Ben McCarthy, in a post about how difficult it is to manage a massive number of photos:

Additionally, I’d like for Apple to offer additional iCloud Storage options. Right now, the maximum capacity is 4TB; 2TB if you subscribe to Apple One’s Premier Tier and another 2TB if you pay a monthly fee for additional storage.

Ideally there would be an infinite option, or at the very least the ability to purchase multiple 2TB add-ons, that just stack as you need more. It would be expensive, sure, but better than running out of storage with no other recourse.

From one data hoarder to another, this is music to my ears. But why is this not already how cloud storage is sold? I can buy as many external hard disks as I can afford, but the amount of stuff I can store in iCloud is limited by Apple’s constraints, not my budget. It is not just Apple, either: most consumer cloud storage is sold in these kinds of fixed tiers. Why is there a maximum?

Mind you, I would feel more comfortable storing any amount of data with these services if they had a warranty. In my world, that should perhaps be a higher priority, and then it makes more sense to store several terabytes’ worth of photos on someone else’s computer.

Mike Langley, McSweeney’s:

As a free speech absolutist, only death could stop me from defending the rights of Twitter users to speak without censorship. Well, either death or a request from an autocratic leader asking that I censor certain content that could be sensitive for their regime. Whichever comes first.

Jimmy Wales:

What Wikipedia did: we stood strong for our principles and fought to the Supreme Court of Turkey and won. This is what it means to treat freedom of expression as a principle rather than a slogan.

File under: things which should be values, not hobbies.

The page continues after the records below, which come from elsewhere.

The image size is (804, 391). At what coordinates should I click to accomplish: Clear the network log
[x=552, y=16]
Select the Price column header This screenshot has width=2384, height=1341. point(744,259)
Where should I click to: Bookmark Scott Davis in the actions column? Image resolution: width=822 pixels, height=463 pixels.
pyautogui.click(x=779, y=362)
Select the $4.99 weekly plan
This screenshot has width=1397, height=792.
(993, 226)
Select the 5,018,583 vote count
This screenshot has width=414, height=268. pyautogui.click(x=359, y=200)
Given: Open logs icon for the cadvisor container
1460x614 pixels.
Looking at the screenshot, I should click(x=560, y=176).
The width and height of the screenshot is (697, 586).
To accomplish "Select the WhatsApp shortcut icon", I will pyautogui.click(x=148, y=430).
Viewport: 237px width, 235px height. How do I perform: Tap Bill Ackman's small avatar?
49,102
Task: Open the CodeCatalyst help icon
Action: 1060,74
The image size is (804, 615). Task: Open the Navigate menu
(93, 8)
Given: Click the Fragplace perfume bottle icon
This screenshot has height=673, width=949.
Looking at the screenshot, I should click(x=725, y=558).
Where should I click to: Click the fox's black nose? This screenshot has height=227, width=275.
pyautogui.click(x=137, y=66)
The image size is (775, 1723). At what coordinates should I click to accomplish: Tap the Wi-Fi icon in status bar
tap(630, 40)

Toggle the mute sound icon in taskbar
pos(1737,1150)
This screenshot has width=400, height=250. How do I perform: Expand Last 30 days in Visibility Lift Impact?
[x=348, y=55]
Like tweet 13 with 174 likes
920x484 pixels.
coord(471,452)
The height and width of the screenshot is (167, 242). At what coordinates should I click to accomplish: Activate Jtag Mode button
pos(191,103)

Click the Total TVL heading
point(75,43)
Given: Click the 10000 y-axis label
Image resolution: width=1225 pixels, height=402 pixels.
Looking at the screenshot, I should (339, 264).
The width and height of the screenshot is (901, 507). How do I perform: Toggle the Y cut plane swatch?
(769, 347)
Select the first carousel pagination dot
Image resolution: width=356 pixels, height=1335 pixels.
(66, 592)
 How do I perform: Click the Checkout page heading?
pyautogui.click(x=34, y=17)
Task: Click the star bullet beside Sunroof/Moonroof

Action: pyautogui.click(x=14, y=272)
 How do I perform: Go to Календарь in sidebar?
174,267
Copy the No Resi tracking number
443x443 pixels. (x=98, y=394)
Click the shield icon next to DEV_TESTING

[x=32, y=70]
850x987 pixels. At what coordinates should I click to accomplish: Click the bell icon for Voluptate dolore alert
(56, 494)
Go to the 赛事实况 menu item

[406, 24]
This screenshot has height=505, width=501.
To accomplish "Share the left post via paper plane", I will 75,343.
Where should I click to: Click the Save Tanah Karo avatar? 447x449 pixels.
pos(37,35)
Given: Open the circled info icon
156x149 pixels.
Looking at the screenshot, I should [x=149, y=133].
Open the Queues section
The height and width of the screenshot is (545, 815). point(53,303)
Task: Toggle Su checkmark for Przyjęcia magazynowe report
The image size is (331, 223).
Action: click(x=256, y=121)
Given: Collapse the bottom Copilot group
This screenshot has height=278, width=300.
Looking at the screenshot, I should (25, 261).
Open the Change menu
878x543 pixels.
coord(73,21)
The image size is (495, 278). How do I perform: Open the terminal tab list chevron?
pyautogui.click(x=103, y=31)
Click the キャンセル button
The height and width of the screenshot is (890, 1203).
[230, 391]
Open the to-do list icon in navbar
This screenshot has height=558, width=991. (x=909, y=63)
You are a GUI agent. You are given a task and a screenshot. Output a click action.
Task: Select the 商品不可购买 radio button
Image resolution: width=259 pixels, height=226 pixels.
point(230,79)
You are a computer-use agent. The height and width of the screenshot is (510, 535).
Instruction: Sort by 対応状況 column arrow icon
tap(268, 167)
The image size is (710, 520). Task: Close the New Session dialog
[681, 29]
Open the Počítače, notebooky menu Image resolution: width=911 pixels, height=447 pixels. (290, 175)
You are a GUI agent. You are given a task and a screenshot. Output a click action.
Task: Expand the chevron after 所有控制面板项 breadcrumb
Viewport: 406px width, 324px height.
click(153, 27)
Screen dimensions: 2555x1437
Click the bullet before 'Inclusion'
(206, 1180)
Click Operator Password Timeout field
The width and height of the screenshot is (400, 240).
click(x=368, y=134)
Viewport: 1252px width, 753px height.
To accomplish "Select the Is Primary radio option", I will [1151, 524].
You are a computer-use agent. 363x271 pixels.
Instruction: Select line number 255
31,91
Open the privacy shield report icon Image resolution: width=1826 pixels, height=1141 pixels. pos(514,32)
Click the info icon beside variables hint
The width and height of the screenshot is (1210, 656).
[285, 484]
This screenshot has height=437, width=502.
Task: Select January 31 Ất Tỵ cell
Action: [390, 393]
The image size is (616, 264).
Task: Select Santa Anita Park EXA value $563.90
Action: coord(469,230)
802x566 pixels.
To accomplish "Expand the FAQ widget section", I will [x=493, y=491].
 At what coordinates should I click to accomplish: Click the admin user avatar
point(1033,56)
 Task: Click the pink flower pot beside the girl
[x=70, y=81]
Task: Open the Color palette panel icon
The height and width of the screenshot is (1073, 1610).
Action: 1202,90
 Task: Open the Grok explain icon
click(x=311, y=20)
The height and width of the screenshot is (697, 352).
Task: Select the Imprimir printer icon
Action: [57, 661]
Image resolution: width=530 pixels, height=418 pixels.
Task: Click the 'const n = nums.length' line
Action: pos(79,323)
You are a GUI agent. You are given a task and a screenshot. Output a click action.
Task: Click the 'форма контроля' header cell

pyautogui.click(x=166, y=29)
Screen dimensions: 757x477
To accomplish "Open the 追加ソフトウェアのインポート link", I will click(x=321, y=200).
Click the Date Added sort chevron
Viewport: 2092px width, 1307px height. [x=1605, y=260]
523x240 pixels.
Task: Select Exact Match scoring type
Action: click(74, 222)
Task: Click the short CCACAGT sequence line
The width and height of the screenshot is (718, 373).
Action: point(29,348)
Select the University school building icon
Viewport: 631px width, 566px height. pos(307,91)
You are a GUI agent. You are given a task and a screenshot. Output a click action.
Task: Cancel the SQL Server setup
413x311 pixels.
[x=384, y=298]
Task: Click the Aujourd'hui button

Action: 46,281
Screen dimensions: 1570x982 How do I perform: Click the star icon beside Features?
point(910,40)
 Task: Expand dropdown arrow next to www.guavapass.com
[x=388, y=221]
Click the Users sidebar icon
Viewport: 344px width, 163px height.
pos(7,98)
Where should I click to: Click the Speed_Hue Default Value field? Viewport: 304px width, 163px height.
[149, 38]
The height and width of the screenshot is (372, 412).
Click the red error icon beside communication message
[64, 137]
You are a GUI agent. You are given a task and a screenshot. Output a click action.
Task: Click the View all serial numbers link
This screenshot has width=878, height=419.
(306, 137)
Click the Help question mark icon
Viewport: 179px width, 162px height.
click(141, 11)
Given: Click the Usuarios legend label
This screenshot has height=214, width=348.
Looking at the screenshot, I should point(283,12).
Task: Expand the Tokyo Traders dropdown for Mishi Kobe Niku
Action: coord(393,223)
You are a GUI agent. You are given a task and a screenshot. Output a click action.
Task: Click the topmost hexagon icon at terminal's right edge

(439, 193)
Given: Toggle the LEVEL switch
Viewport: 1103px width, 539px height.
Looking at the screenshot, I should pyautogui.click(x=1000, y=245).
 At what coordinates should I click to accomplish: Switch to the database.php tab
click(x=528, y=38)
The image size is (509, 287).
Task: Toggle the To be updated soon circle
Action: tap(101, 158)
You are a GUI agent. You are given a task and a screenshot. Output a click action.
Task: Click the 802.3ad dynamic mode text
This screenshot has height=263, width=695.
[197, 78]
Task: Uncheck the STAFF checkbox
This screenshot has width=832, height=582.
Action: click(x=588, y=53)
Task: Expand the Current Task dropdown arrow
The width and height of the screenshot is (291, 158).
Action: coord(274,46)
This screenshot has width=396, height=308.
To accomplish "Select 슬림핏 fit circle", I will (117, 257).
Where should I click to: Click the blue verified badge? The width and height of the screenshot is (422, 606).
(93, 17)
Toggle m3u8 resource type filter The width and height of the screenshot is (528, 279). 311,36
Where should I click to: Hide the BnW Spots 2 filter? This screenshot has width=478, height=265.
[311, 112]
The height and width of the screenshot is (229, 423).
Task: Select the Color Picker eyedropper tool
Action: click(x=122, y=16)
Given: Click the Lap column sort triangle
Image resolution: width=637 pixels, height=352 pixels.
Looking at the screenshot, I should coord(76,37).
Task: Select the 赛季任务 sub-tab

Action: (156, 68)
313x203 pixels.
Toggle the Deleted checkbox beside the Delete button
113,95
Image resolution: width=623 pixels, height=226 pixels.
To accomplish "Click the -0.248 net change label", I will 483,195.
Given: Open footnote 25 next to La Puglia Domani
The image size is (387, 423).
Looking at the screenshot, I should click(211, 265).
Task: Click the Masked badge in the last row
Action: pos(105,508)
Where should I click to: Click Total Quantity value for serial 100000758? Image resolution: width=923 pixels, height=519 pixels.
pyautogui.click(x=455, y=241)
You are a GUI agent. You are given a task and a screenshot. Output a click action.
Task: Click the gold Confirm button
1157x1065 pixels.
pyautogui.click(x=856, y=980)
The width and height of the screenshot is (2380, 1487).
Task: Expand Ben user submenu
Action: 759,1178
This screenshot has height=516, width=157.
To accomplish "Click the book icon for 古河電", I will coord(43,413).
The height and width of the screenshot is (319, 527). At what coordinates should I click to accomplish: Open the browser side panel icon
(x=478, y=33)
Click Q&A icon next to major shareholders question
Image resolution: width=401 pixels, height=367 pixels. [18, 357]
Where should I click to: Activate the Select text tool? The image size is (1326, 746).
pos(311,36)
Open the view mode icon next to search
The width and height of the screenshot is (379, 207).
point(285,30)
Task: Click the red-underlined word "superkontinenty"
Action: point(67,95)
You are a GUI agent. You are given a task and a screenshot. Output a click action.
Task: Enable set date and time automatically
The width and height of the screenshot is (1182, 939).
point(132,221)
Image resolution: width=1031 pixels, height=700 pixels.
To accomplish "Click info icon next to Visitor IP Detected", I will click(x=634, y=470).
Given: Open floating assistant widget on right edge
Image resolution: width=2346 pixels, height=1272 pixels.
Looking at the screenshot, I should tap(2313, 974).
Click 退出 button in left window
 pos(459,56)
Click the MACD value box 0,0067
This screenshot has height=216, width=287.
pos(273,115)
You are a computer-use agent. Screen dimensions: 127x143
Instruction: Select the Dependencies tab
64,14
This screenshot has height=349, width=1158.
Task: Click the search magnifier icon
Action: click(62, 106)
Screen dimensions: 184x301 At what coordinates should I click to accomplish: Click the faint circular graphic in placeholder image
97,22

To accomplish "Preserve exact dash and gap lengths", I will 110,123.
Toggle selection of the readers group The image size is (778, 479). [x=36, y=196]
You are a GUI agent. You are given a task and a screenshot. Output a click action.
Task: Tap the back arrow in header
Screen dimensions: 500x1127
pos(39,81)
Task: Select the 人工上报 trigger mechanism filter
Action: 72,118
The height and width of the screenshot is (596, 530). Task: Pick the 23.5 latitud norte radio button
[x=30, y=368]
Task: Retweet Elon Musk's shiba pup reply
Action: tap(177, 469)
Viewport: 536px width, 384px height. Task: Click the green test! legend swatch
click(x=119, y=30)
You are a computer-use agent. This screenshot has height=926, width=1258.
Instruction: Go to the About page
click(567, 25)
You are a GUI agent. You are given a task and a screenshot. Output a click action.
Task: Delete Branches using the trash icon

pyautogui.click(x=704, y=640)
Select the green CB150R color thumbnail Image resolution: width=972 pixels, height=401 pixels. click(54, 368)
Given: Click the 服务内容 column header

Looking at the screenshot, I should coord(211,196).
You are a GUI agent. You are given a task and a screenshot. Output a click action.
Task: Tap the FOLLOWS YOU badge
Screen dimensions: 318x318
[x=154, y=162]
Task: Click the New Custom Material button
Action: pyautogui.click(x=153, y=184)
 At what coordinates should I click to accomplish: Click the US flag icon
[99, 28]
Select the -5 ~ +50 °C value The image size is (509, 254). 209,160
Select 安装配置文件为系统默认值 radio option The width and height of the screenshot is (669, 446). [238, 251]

Mat Honan, MIT Technology Review:

Google I/O is a highly, highly scripted event. For months now the company has faced criticism that its AI efforts were being outpaced by the likes of OpenAI’s ChatGPT or Microsoft Bing. Alarm bells were sounding internally, too. Today felt like a long-planned answer to that. Taken together, the demos came across as a kind of flex — a way to show what the company has under the hood and how it can deploy that technology throughout its existing, massively popular products (Pichai noted that the company has five different products with more than 2 billion users).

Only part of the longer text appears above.